Back in February when the sun was warm, sky blue and rain was but a distant memory (unlike more recent weather), the family group ran its first junior Bushcraft course. Based on the club’s main bushcraft course it aimed to allow older kids to learn some basic skills of the outdoors.
Ten kids aged between 9 and 12 and their parents gathered to learn some basic skills of tramping over two weekends..The course was divided into two sessions, a first hall based session to learn what gear to take, food and planning, followed by an overnight tramp to Paua hut the next weekend.
The group looked at some different types of gear such as packs and stoves and footwear. Ella gave a demonstration on layering clothes, starting with the outer waterproof shell layer, with an insulation layer underneath and a base layer below that.
The basics of reading and using a map and compass was reinforced through a game or two of captains coming.
An attempt for the kids to make their own alcohol stoves that they could then use make their own hot chocolate for afternoon tea was foiled by some rather dodgy hole punches folding themselves into oblivion at the mere sight of some thin aluminium. Fortunately I had prepared one such stove beforehand (just like they do on all the good TV cooking shows) and was able to demonstrate that a small can with a couple rows of holes and burning meths could make the billy boil.

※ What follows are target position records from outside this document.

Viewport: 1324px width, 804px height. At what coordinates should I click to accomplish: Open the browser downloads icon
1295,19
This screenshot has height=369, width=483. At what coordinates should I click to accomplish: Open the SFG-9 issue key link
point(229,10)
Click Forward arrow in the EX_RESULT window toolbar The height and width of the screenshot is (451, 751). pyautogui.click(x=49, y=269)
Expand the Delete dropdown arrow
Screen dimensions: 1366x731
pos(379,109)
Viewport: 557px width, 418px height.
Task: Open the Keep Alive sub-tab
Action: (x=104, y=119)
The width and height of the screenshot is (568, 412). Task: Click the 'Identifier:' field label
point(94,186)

Finally everyone was broken into three smaller groups to allow the kids to choose the menu for the saturday dinner, with most groups choosing one of the fantastic recipes in the WTMC cookbook, and planning the group gear required for the weekend.
The following weekend saw gathering in very pleasant tramping conditions for the walk to Paua hut. A quick talk about tramping as a group and location awareness
We stopped at Midway Bridge to check out how well was keeping track of our location and reload the kid’s energy with lollies and other snacks.

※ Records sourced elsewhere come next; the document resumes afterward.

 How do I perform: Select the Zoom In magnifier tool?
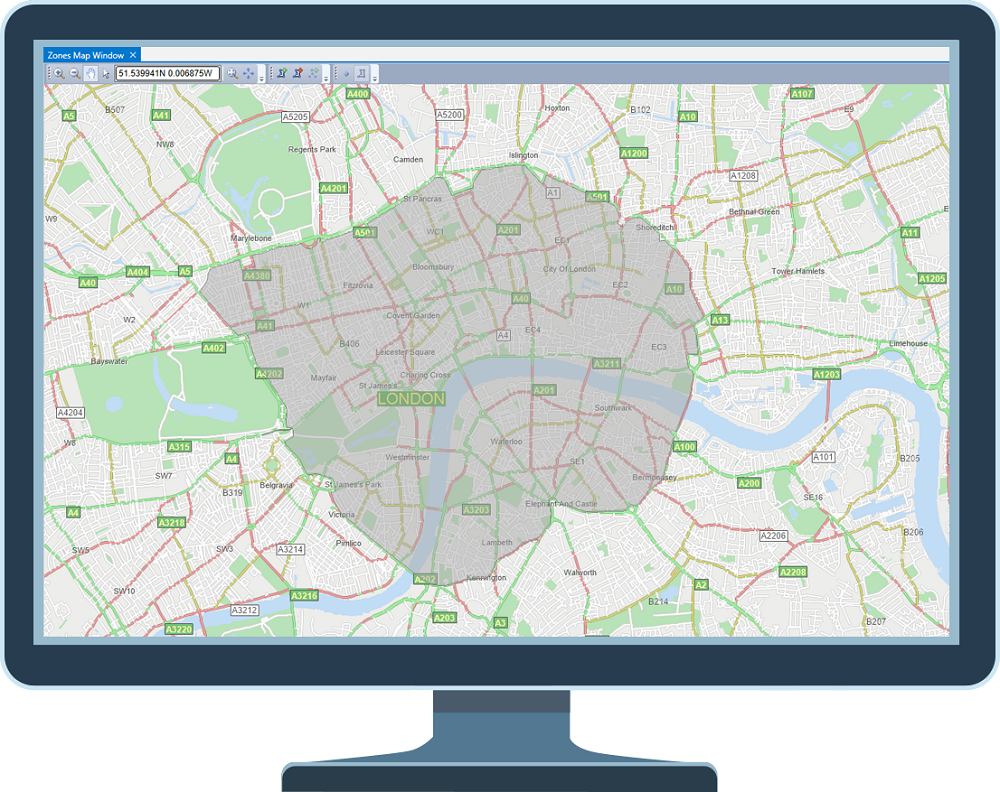58,73
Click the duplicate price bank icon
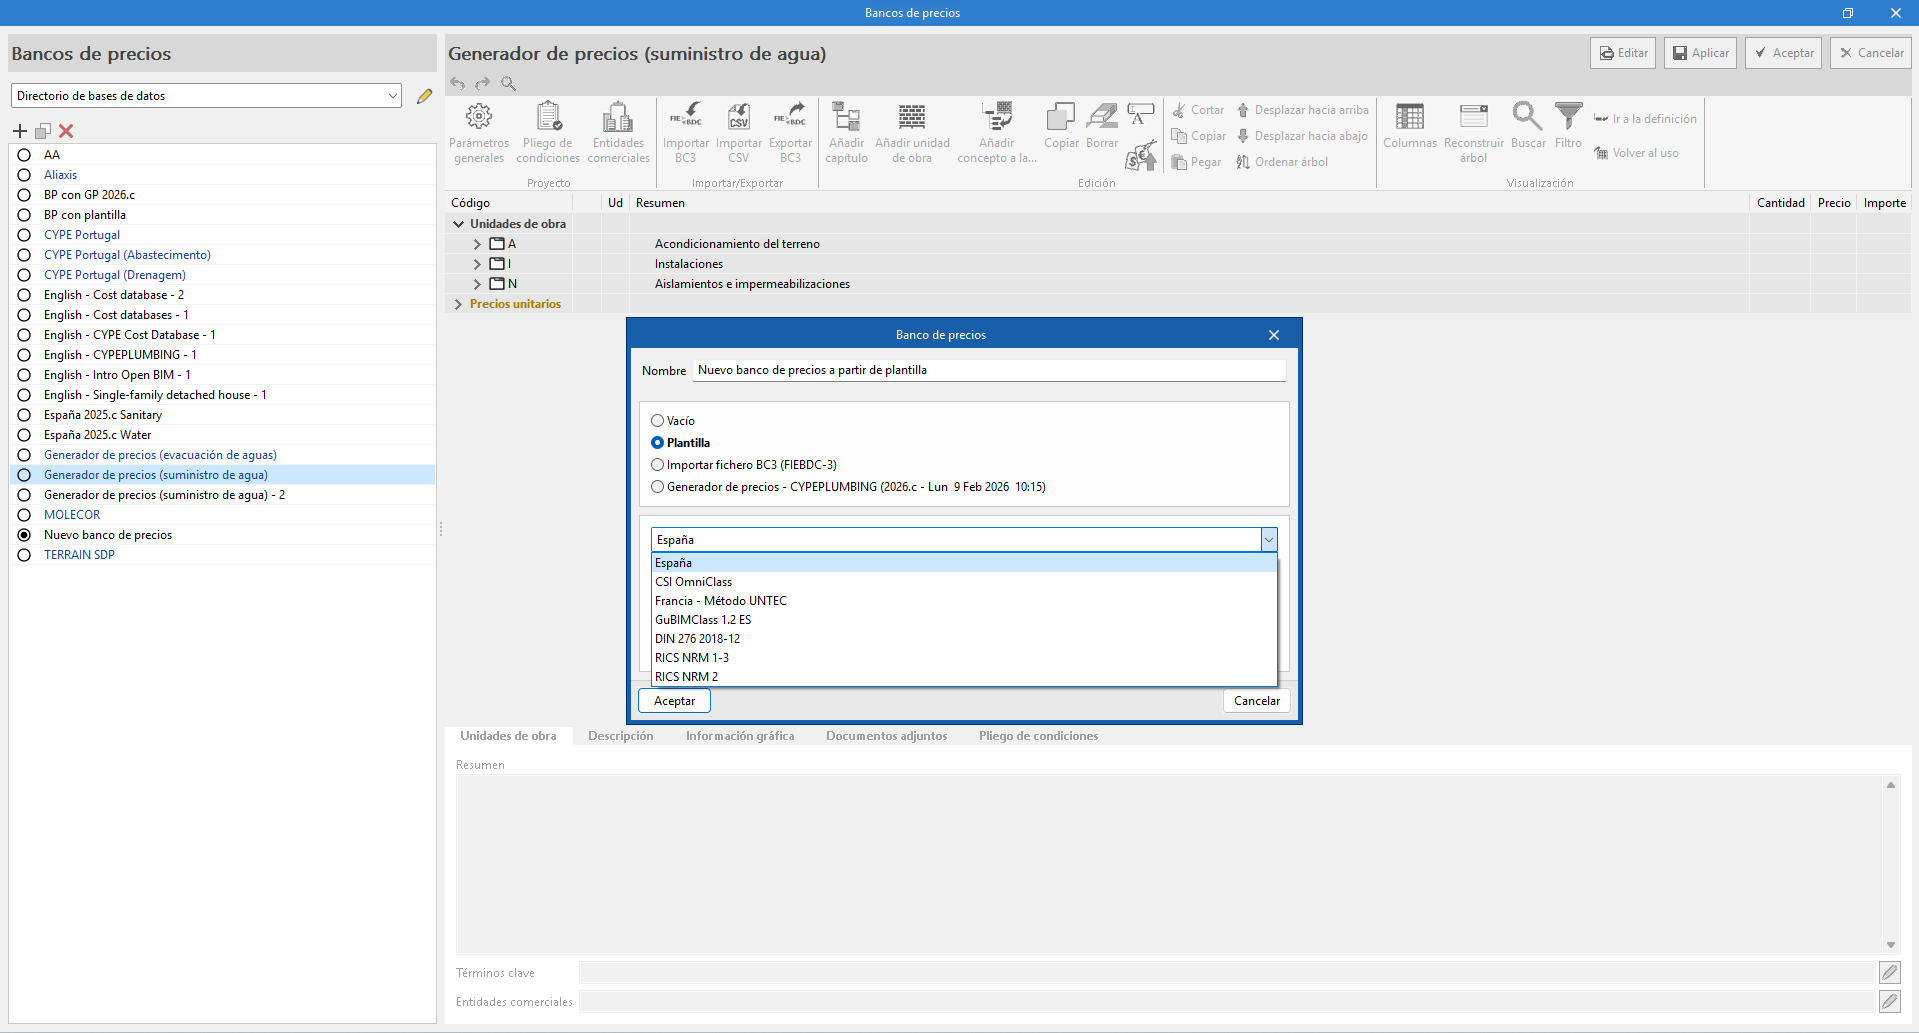This screenshot has height=1033, width=1919. (x=43, y=131)
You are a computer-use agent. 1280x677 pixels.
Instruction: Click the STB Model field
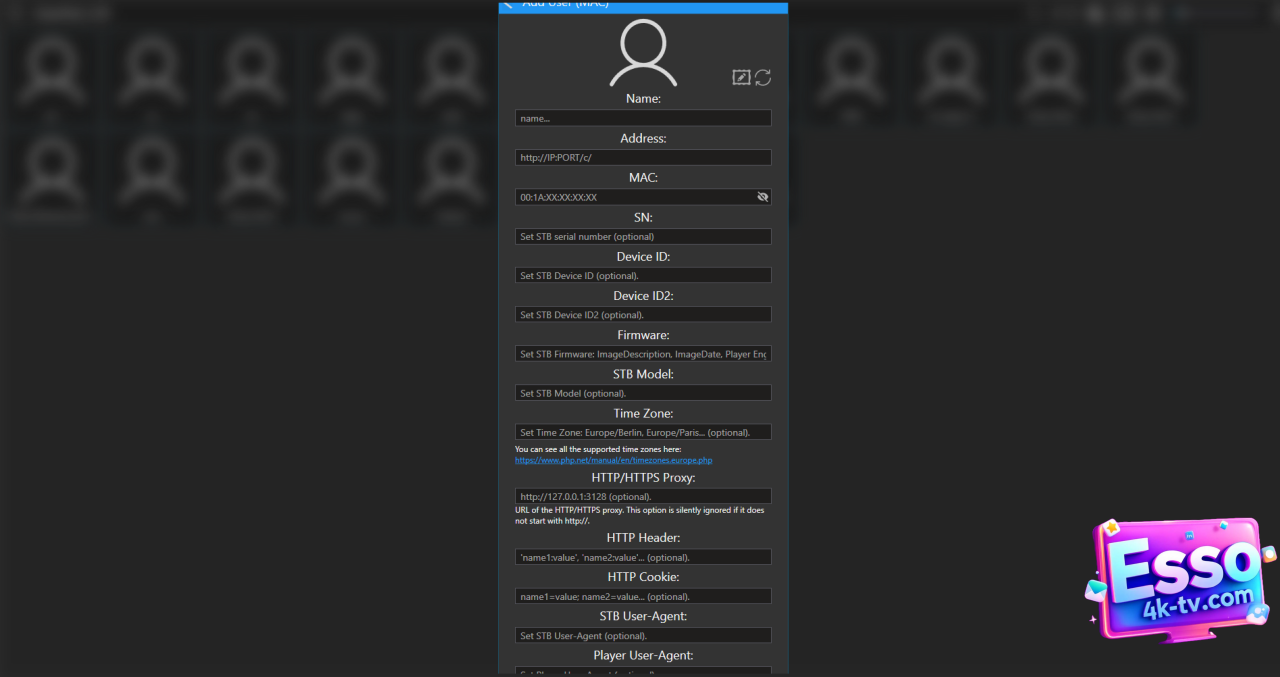[x=643, y=393]
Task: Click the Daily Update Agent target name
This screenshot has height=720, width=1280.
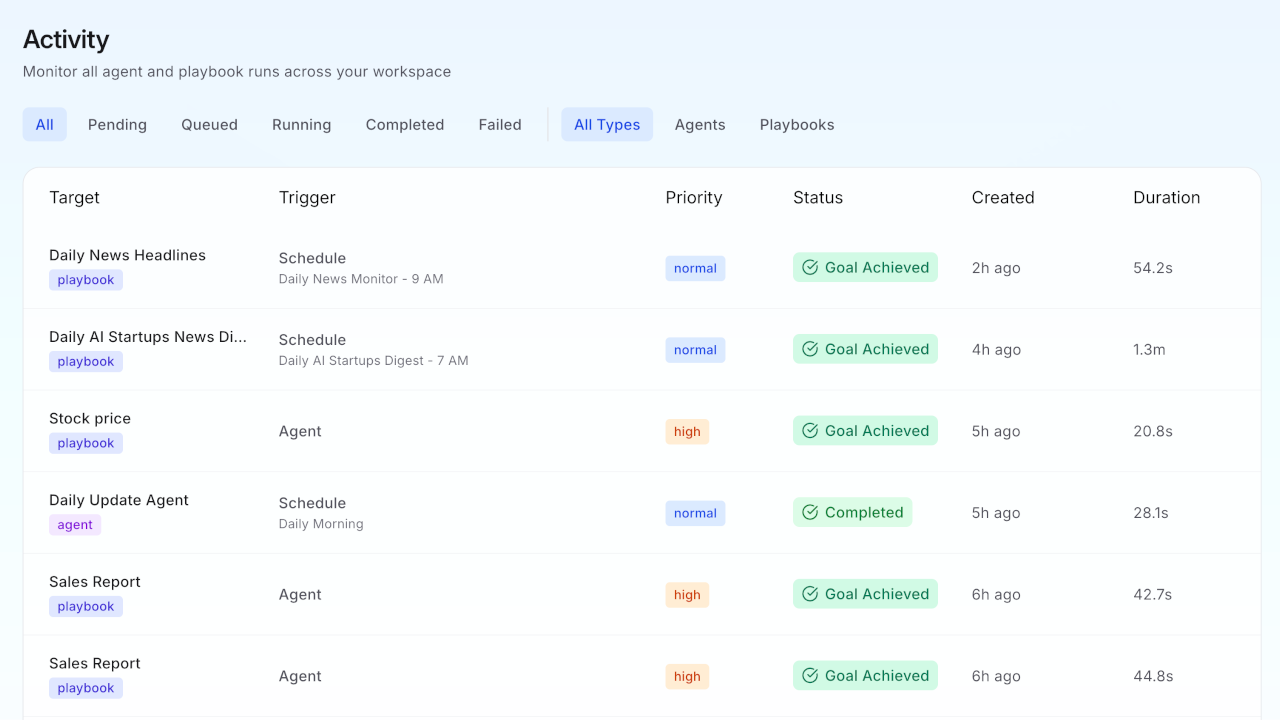Action: pos(119,500)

Harriette took us on the shortcut down to the river via Mac’s hut so the kids experienced a small amount of more typical tramping track compared to the 4 lane highway of the river track.

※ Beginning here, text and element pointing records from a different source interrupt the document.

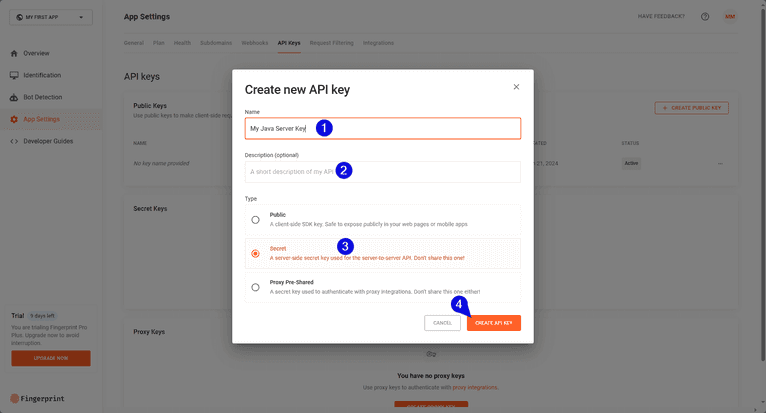
Task: Click the help question mark icon
Action: [x=705, y=17]
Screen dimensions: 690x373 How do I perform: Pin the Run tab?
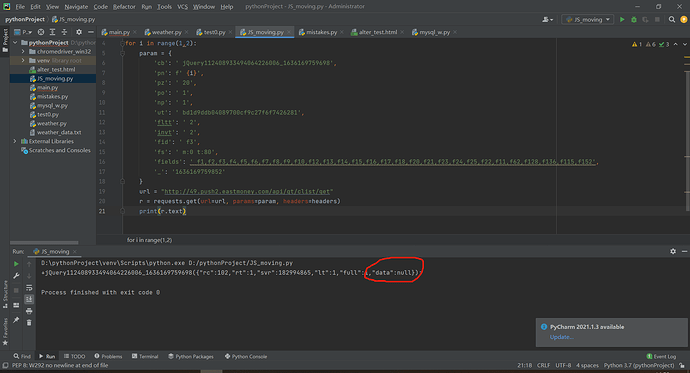16,320
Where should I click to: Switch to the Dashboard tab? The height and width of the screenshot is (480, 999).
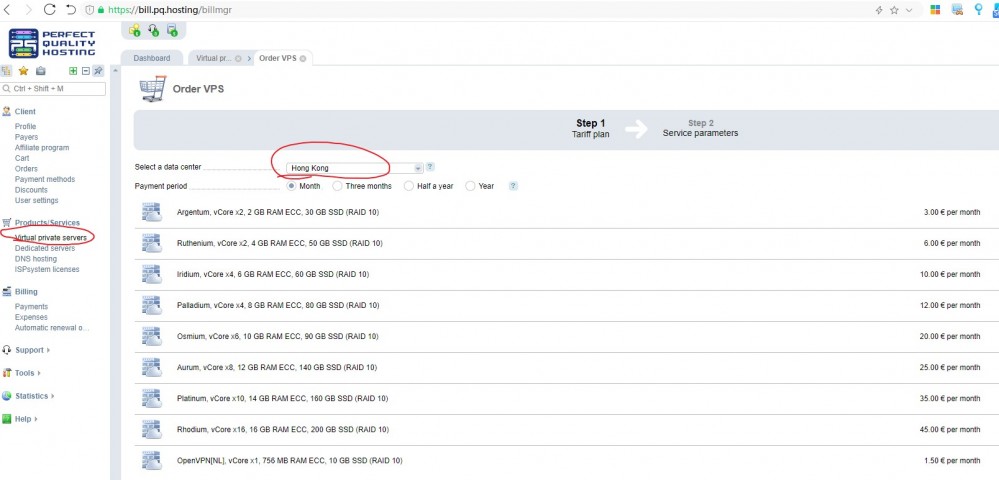(x=152, y=58)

Lunch was had at the bottom of the Mac’s track on the river before heading downstream to find a suitable place for practicing river crossing.
The dry summer had reduced the Orongorongo river to a mere trickle, the GRC water flow meter upstream was barely registering at 100 l/s. This meant the mighty river barely reached over the ankles. Still a river is a river so offered the perfect opportunity to practice the mutual support method and to discuss the finer points of where and when to choose crossing a river.
When we arrived at Paua hut someone was overheard to comment “Excellent, we have a hut to stay in tonight.” I wonder how they were feeling when they realised that wasn’t necessary the case when the flies came out. We discussed campsite selection along with a couple of useful knots. Then it was up to the kids to put their own shelter for the night.
After a brief chance to play and for the instructors to set up , the group started on some further map and compass work and compass bearings, followed by a treasure hunt to find 4 flags hidden in the river valley. The kids were given a grid reference that they located on a topo map and navigating off the map they raced around the valley to collect the puzzle pieces to complete a geographical puzzle and receive “the treasure”.
Soon it was time feed the hungry troops and being a bushcraft course the parents took a back seat (hoping dinner would be at least edible) and the kids in their cooking groups took charge. However we had no need to worry, soon enough a hot dinner and dessert was made and enjoyed outside in the warm evening.
After cleaning up it was time some more torchlight games out on the river before a late bedtime.
The following morning it was time to pack up and head home after the boys played an expansive capture-the-flag game while the girls created some sculptures. A lot of fun was had trying to keep feet and shoes dry for the return walk back and to consume the last of the lollies.